Everyone seems to enjoy the art of caricature.  Often it is linked to the art of the cartoonist.  But the two are not inextricably bound.  The very best caricaturists have always existed free of speech balloons or the sight "gag."  And, leading the pack of this rare breed, was Al Hirschfeld. Few recent artist have ever had his instantly recognizable following.  His caricatures of the stars from the New York and Hollywood entertainment scenes are as familiar as his trademark gimmick of hiding his daughter's name (Nina) within each of his works.

Hirschfeld's work graced the cover of The New York Times Sunday Drama section so often he practically became its resident artist.  His faces appeared on  more TV Guide covers than that of any other artist.  No TV or movie star could be said to have "arrived" until their countenance had been interpreted by this master of exquisitely drawn lines.  In its evocative cartoon wit, Hirschfeld's work ranks as classic character portraiture.  With his amazing deftness and economy of line, he revealed himself to be a serious technician and artist with a unique style and flavor.  His work fixed, unmistakably, the mid-twentieth century show-biz culture in a way that might well be considered social history.  He compares easily with the likes of Honore Daumier and Thomas Nast. 

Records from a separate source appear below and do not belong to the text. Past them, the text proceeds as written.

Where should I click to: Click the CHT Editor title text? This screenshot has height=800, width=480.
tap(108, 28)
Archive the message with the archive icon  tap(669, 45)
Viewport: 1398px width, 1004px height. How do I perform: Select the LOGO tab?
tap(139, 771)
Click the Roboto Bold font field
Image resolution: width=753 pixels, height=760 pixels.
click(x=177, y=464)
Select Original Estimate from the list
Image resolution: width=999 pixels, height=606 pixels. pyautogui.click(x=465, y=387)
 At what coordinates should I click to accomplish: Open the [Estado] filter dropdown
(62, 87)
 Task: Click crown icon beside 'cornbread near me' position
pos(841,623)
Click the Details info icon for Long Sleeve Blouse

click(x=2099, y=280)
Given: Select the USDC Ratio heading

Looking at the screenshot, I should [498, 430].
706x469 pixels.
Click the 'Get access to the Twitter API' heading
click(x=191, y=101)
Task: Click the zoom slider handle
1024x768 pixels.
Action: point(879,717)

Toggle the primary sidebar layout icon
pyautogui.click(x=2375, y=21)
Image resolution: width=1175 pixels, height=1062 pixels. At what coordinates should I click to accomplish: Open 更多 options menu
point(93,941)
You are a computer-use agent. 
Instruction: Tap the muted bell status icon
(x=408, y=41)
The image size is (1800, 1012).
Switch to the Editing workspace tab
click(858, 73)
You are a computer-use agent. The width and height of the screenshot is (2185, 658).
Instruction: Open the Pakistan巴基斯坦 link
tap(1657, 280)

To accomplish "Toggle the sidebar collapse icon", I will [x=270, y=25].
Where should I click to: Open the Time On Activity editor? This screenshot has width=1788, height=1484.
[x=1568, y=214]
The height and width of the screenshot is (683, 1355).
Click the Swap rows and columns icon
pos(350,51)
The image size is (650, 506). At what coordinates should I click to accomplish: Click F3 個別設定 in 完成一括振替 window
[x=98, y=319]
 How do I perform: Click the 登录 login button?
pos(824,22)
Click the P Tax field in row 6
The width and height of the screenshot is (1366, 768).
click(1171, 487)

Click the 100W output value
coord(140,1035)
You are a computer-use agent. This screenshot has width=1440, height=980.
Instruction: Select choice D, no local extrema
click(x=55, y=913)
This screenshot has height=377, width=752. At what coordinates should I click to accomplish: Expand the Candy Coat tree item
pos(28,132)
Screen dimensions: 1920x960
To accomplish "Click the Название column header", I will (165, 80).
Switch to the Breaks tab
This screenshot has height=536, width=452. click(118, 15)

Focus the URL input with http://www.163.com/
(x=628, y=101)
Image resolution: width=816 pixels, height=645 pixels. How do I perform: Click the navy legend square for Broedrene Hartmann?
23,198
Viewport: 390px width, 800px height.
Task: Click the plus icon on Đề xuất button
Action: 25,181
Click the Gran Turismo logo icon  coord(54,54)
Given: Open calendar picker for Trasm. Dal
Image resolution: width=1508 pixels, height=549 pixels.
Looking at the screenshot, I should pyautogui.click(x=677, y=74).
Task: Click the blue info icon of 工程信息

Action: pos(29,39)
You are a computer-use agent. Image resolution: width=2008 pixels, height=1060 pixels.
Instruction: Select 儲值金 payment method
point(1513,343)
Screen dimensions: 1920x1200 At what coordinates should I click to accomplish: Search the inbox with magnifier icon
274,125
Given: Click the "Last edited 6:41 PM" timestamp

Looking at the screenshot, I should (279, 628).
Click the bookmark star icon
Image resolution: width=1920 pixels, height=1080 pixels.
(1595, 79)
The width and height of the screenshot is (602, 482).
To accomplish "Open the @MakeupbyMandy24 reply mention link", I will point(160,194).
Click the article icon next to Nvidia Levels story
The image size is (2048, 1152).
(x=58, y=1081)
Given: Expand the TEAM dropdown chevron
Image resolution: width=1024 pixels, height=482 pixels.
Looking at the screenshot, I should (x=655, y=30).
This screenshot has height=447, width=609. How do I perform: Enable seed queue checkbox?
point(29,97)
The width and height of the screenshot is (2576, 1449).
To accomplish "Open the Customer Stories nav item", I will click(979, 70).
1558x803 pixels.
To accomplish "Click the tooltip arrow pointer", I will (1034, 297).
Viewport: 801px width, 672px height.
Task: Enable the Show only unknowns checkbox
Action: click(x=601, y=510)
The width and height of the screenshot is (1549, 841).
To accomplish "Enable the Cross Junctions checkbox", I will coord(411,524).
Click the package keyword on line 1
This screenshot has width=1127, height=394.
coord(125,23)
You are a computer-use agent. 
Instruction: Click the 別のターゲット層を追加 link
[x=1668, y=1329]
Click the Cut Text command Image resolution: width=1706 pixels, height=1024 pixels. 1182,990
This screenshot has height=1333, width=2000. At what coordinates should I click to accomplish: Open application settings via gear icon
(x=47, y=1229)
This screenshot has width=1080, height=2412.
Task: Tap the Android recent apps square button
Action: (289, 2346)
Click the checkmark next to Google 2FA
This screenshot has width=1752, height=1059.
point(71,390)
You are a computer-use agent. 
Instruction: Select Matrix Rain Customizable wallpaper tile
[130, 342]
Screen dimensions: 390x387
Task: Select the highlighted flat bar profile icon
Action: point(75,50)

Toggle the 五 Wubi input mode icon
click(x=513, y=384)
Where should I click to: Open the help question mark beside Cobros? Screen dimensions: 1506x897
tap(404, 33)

Self-Portrait, Al Hirschfeld

Though there is undeniably a cartoon-like quality to his work, his humor mostly derived from his outrageously distorted, yet instantly recognizable faces.  However, Hirschfeld's deftly insightful caricature portraits in pen and ink masked a lesser known side.  He was also a master artist, painter, and expert lithographer.  He was featured in many one-man shows in cities all over the U.S. and abroad.  Today, his work rests in the permanent collections of major museums such as the Metropolitan Museum of Art in New York and Israel's Hamima Museum.   
It keeping with his Broadway show business roots, there is a lyrical, dancing quality to Hirschfeld's work.  To a degree envied by other artists, there is an incomparable rhythm and effortless grace that seems lighter than air.  His art often appears to defy gravity.  Al Hirschfeld was born in 1905.  He died in 2003 at the age of 99, his pencil and drawing pad, never far from his side.